___ Избранный отрывок

Самарская атмосфера, видимо, действовала и на самого ВИ – который даже и в боевую стойку вскакивал здесь из положения «лежа». Его товарищи по марксистскому кружку вспоминают, что он являлся в гости, заваливался на хозяйскую постель (под ноги стелилась газета) и подавал голос лишь тогда, когда слышал от других участников посиделок явную ахинею; и вот когда на его «Ерунда!» обиженный начинал вскипать, ВИ вскакивал – и выливал на оппонента настоящий ушат критических помоев.

Поскольку ровесники Ульянова – разночинное поколение, родившееся в начале 1870-х, – уже не вполне понимали, в силу каких причин им нужно «идти платить долг народу», марксистские кружки весьма успешно конкурировали с народническими. И совершенно понятно, почему ВИ, прочитав Маркса, стал относиться к народникам с брезгливой неприязнью – которую мог выплеснуть на них в своих «рефератах»: так назывались лекции с последующей дискуссией для небольшого кружка; род нынешних «восьмидесятислайдовых презентаций»; именно из них вырастут его «Друзья народа».

Народники – во всех ипостасях: культурной, экономической, политической – не могли не раздражать ВИ – как любые люди, чья производительность труда ниже возможной: явление, с которым он боролся всю жизнь. Если уж они берутся улучшать общество – то почему делают это так кустарно? Что такое «теория малых дел», когда есть научный способ изменения мира? Что такое вся эта долгая работа с народными массами – агрономическая помощь и культурное просветительство: какой смысл инвестировать в крестьянина, если передовой класс – пролетариат, а история делается за счет классовой борьбы, «скачков», революций – а не медленного улучшения качества жизни и нравов? Как можно идеализировать «оазисы антикапитализма», общины и артели, если объективно эти институции только искусственно подмораживают существующие социальные отношения, а не становятся материалом для новых, более прогрессивных форм?

Кроме того, народники – которые, разумеется, делали благое дело, бескорыстно помогали и просвещали слабейших – раздражали ВИ потому, что орудием преобразований выступала неорганизованная интеллигенция, с ударением на первом слове. Если бы народническая интеллигенция по крайней мере в состоянии была явить себя в форме партии или законспирированной организации, члены которой действовали слаженно, подчинялись уставу и посвящали себя методичной борьбе с государством «за права народа» и за политические свободы, – тогда бы еще куда ни шло, к ним можно было бы относиться пусть не как к авангарду революционного движения, но хоть сколько-нибудь всерьез. Но времена титанов «Народной воли» прошли, а эпоха эсеров еще только брезжила.

На самом деле народники вовсе не были глупцами и, отрицая возможность развития в России «стандартного», как в Европе, капитализма, знали, о чем говорили.

______
___ Фрагмент набора данных

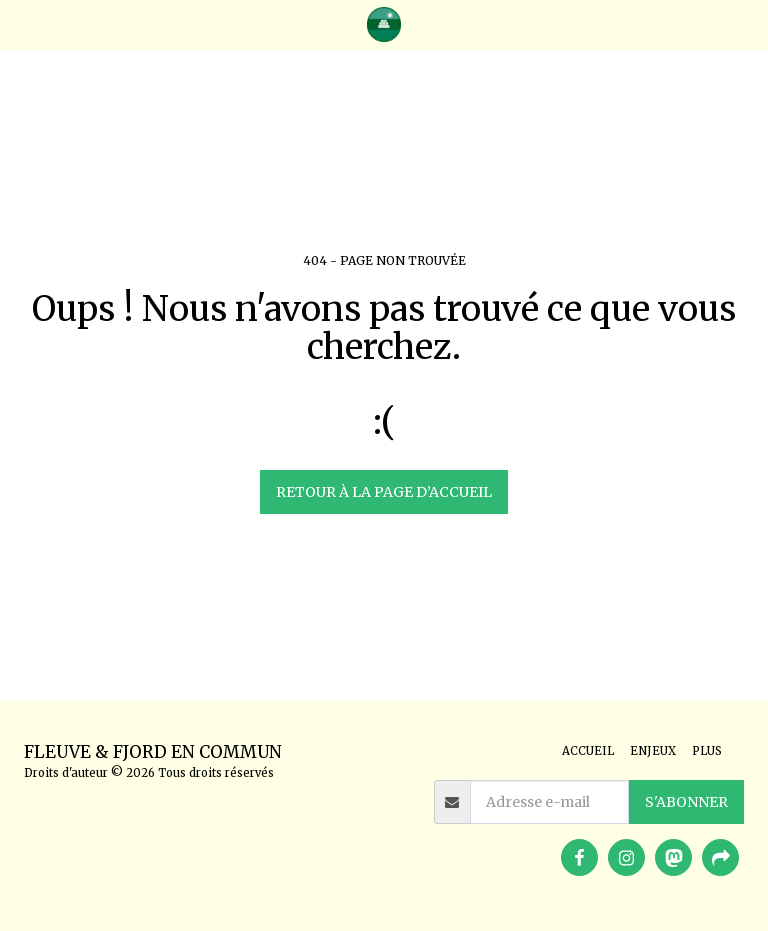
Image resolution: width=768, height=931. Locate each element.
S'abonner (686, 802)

______
___ Фрагмент набора данных

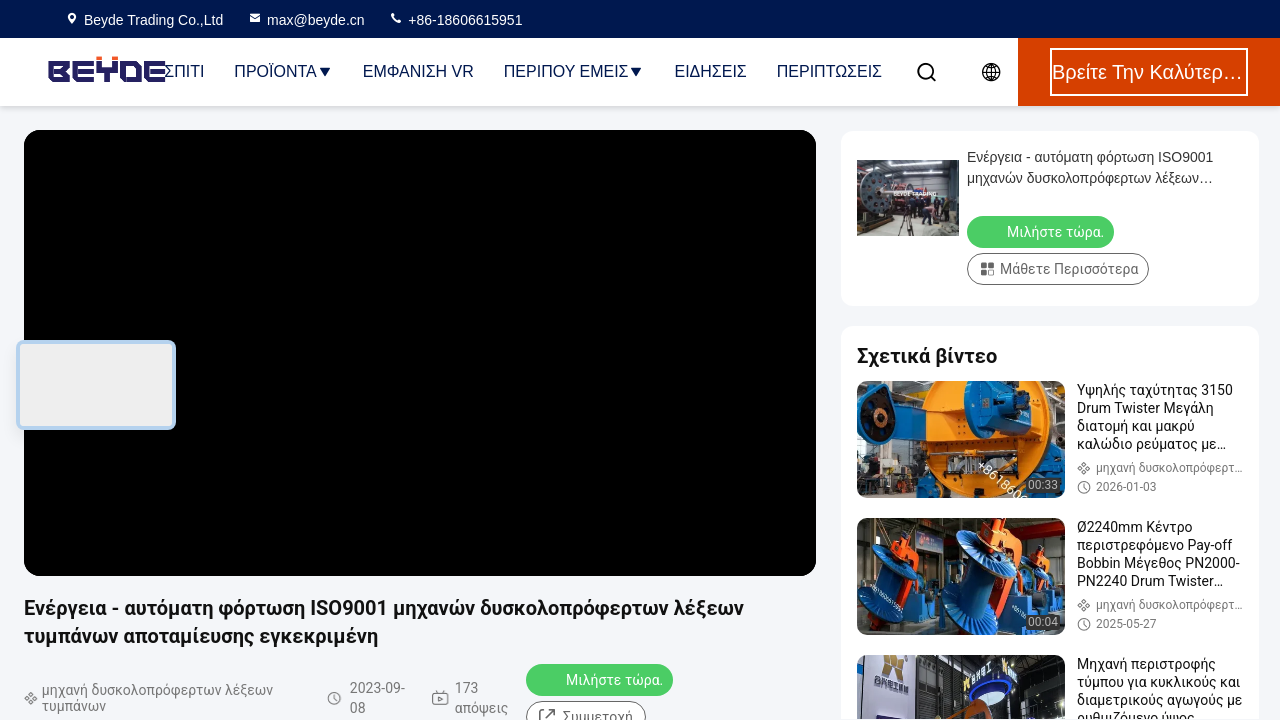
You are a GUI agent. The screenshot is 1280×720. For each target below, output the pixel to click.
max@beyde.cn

______

Задания:
(a) Выведите дословно часть отрывка о народниках между «Самарская атмосфера, видимо, действовала» и «ушат критических помоев.», включая обе границы.
(b) Пожалуйста, изложите короче абзац отрывка о народниках, начинающийся словами «Кроме того, народники», сохранив его основные факты.

Ответы к заданиям:
(a)
Самарская атмосфера, видимо, действовала и на самого ВИ – который даже и в боевую стойку вскакивал здесь из положения «лежа». Его товарищи по марксистскому кружку вспоминают, что он являлся в гости, заваливался на хозяйскую постель (под ноги стелилась газета) и подавал голос лишь тогда, когда слышал от других участников посиделок явную ахинею; и вот когда на его «Ерунда!» обиженный начинал вскипать, ВИ вскакивал – и выливал на оппонента настоящий ушат критических помоев.

(b) Народники бескорыстно помогали и просвещали слабейших, но раздражали ВИ еще и тем, что орудием преобразований была неорганизованная интеллигенция. Если бы она объединилась в партию или законспирированную организацию, чьи члены действовали бы слаженно, подчинялись уставу и методично боролись с государством за права народа и политические свободы, к ней можно было бы относиться хоть сколько-нибудь всерьез. Но времена «Народной воли» прошли, а эпоха эсеров еще только брезжила.